I started noticing some gaps in my home-lab monitoring solutions this week but I didn’t really pay much attention to it until I looked at it over time.
My SmartThings Prometheus exporter reaches out to the SmartThings API every 60 seconds and populates the status and metrics for each of my devices. I’m able to make some nice Grafana dashboards that show things like battery levels, contact, motion, & switch status, power usage, temperature, and thermostats. But there’s nothing worse than seeing null values in my data!! UGH!!! (It makes for some seriously ugly graphs and missed alerts – unless you’re connecting null values…)
Because I also use Grafana’s Loki Docker Driver Client, I was quickly able to take a current and historical view of the logs from my SmartThings exporter. It wasn’t looking good:
Something started kicking off a lot errors around the the 19th of February. And what are all these messages?
dial tcp: lookup api.smartthings.com on 127.0.0.11:53: server misbehaving" source="loop.go:59"
Specifically – looking up a server name on port 53 tends to point to my local DNS server. To start troubleshooting – I tried doing some command line DNS lookups first:
# nslookup api.smartthings.com Server: 10.10.3.80 Address: 10.10.3.80#53 Non-authoritative answer: Name: api.smartthings.com Address: 18.104.22.168 Name: api.smartthings.com Address: 22.214.171.124 Name: api.smartthings.com Address: 126.96.36.199 Name: api.smartthings.com Address: 188.8.131.52 Name: api.smartthings.com Address: 184.108.40.206 Name: api.smartthings.com Address: 220.127.116.11 Name: api.smartthings.com Address: 18.104.22.168 Name: api.smartthings.com Address: 22.214.171.124
That looked fine. So I tried running it a few more times just to be sure and I quickly received a different response:
# nslookup api.smartthings.com Server: 10.10.3.80 Address: 10.10.3.80#53 ** server can't find api.smartthings.com: REFUSED
Refused huh? (I shall not be REFUSED!!)
Let me try a local network server:
# nslookup grafana01.tylephony.com Server: 10.10.3.80 Address: 10.10.3.80#53 ** server can't find grafana01.tylephony.com: REFUSED
Since I use and love Pi-hole as my local DNS and DHCP server – I made a quick search of their forums and found this similar issue. But the response didn’t quite make sense in my case: “Pi-hole is not refusing it, your upstream is refusing to provide an answer.”
Pi-hole IS my upstream server!!
A little more digging in the forums revealed a look at the most recent release notes for Pi-hole FTL v5.7 and Web v5.4. This caught my eye:
Inbuilt enhanced Denial-of-Service (DoS) protection
Hence, we decided to implement a customizable rate-limiting into FTL itself. It defaults to the rather conservative limit of allowing no more than 1000 queries in a 60 seconds window for each client. Afterwards, any further queries are replied to with empty replies with the status set to REFUSED. Both the number of queries within the window as well as the window size can be configured by the user. It is important to note that rate-limiting is happening on a per-client basis. Other clients can continue to use FTL while rate-limited clients are short-circuited at the same time.

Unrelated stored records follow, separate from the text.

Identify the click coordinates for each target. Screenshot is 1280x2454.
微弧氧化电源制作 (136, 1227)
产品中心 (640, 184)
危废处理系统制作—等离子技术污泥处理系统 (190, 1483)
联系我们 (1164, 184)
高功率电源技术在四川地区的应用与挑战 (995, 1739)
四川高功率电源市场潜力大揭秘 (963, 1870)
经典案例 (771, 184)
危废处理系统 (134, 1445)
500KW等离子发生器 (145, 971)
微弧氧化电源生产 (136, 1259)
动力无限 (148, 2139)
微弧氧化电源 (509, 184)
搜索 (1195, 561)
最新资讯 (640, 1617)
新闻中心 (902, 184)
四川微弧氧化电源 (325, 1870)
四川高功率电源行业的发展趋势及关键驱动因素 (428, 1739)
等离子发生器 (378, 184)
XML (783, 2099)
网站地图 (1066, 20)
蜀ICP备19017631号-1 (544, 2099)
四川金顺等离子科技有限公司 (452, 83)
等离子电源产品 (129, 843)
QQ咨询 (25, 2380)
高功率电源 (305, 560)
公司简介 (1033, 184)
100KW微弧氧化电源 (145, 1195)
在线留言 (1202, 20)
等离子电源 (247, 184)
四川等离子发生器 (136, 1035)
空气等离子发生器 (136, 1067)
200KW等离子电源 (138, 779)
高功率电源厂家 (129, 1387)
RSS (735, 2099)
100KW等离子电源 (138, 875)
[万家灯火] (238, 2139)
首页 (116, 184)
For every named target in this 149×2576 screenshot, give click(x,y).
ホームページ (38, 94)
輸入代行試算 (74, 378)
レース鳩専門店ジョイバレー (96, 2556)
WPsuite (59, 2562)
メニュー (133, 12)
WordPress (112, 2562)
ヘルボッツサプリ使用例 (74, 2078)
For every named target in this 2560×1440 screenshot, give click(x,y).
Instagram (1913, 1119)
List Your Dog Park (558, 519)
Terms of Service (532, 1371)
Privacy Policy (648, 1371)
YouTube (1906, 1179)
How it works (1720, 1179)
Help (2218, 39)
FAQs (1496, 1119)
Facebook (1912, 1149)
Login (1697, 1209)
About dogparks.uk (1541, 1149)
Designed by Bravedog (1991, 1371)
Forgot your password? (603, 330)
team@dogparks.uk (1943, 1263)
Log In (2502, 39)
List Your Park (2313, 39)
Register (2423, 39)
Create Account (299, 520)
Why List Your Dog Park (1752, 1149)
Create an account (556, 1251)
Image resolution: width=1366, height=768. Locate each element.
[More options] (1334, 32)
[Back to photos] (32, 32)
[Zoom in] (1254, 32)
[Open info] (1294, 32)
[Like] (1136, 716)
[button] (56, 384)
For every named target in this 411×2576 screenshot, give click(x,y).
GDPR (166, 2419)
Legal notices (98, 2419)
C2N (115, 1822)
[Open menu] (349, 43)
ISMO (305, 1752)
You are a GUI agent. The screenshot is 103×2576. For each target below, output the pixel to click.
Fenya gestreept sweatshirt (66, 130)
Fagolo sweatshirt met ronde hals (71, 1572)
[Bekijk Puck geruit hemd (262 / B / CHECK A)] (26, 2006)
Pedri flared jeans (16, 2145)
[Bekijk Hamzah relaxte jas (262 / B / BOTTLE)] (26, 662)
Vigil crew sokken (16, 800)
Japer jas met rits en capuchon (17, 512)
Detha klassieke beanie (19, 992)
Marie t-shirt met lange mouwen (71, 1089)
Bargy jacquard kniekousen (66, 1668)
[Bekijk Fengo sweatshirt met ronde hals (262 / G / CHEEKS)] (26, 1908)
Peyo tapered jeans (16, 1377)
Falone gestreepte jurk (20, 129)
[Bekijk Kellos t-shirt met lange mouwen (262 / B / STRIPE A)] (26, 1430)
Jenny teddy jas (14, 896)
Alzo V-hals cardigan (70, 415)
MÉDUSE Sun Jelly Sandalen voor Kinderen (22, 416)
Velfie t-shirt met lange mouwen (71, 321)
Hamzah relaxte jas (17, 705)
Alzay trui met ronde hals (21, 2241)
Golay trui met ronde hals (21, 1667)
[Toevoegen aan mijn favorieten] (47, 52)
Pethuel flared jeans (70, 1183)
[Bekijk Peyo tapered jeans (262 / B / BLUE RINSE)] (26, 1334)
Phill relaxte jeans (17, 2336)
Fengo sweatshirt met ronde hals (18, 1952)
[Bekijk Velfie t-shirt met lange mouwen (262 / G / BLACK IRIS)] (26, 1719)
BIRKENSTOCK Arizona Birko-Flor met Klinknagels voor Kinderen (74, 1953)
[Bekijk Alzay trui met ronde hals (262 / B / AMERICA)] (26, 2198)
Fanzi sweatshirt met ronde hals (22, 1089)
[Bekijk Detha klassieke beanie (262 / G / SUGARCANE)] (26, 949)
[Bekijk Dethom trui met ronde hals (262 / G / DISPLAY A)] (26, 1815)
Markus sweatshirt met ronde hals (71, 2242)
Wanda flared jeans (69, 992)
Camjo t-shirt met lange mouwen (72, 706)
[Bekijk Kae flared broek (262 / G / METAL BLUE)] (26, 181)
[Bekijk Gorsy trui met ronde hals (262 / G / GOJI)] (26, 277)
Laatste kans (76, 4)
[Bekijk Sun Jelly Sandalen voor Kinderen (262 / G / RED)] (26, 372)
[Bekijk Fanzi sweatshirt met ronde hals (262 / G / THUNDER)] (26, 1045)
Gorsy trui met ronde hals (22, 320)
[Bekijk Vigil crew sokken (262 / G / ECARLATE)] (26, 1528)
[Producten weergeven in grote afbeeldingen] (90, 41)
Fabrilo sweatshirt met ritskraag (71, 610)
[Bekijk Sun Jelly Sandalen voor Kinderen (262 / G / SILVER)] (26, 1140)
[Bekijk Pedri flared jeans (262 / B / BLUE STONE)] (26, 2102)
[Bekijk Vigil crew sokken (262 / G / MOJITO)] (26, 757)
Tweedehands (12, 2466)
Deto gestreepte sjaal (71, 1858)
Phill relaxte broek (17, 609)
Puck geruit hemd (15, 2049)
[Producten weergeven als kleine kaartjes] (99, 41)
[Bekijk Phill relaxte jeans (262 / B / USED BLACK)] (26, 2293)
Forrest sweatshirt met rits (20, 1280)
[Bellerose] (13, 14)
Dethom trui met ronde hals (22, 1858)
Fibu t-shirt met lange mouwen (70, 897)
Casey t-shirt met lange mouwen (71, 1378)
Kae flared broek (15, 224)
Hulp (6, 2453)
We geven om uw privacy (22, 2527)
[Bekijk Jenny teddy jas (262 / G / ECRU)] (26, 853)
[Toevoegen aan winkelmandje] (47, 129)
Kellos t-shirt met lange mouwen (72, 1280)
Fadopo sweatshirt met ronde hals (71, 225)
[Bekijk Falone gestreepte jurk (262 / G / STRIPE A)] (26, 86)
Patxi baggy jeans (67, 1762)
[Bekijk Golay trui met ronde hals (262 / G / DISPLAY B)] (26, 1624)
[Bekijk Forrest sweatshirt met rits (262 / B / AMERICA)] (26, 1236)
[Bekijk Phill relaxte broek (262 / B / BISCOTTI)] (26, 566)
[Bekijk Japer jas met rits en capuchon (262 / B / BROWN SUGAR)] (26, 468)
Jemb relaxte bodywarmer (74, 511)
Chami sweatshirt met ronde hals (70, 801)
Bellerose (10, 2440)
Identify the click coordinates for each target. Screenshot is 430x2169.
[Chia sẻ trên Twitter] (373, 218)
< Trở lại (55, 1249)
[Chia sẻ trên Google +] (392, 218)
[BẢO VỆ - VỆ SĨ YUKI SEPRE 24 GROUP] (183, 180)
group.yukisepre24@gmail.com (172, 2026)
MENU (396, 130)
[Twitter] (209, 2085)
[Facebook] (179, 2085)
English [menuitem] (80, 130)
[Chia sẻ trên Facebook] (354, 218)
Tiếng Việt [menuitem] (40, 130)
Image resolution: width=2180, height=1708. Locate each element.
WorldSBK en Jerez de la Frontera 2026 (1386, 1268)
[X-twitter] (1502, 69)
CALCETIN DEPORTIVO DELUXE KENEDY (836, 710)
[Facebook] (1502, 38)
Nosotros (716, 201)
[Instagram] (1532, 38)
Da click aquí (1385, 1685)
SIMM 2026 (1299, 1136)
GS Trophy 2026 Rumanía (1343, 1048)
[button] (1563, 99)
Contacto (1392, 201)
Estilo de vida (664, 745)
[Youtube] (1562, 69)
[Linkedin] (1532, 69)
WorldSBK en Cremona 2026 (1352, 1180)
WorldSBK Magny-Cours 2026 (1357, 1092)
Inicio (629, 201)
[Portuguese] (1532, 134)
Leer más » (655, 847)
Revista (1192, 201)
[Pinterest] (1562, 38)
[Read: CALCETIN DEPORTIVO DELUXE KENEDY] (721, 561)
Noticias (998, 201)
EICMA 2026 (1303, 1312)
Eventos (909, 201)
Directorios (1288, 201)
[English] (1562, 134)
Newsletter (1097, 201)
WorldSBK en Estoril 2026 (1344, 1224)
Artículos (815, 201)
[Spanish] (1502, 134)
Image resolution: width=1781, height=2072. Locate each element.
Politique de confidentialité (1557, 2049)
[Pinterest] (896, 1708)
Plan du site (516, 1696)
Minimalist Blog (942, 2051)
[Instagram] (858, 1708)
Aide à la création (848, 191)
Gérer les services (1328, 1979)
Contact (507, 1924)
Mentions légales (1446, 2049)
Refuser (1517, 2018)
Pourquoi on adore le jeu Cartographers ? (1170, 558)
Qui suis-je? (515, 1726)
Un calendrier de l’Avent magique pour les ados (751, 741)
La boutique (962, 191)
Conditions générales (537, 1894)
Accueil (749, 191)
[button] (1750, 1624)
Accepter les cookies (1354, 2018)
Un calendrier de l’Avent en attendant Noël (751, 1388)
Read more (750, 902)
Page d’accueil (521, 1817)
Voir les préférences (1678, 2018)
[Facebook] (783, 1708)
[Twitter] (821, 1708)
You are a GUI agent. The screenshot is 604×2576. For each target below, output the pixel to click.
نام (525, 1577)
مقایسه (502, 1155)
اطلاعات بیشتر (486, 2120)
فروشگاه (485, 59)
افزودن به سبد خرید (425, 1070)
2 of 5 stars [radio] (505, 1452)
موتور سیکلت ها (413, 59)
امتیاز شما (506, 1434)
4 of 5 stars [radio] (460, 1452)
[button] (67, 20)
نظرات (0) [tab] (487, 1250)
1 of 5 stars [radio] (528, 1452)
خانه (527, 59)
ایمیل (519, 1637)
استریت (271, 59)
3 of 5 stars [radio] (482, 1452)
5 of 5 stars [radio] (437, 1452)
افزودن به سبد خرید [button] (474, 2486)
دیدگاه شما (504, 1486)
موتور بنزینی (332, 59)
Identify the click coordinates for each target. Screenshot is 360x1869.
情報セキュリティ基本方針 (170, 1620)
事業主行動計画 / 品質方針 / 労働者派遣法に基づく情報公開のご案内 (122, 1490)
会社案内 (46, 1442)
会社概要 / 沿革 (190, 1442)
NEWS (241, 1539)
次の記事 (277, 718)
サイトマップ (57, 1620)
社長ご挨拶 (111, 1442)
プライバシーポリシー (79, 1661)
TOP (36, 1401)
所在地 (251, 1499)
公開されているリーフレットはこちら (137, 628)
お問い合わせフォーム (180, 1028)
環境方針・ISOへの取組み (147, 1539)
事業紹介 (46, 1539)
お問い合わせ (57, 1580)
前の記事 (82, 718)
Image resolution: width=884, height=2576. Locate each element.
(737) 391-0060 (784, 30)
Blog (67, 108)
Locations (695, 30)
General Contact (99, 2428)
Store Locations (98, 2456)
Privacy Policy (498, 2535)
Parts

Because I monitor a lot of my servers with Grafana, Prometheus, and InfluxDB – I ping DNS a lot. Like around 5 million times a day. And I did just update my Pi-hole servers. A look back at my Pi-hole DNS stats shows a bit more of this trend over time both before and after this update.
Since the server that I have running my SmartThings exporter also runs a lot of other exporters and metrics collectors, Pi-hole was actually rate limiting that client.
Thankfully an easy fix:
Rate-limiting can easily be disabled by setting RATE_LIMIT=0/0 in /etc/pihole/pihole-FTL.conf. If I want, say, to set a rate limit of 1 query per hour, the option should look like RATE_LIMIT=1/3600.
So – any lessons learned?
- Read the release notes before deploying any updates? (Nope!)
- Limit the rate interval or number of metrics and exporters to ease the number of DNS queries? (Nope!)
- Set up default error alerting to catch problems sooner? (Soon!!)
Happily – no more gaps…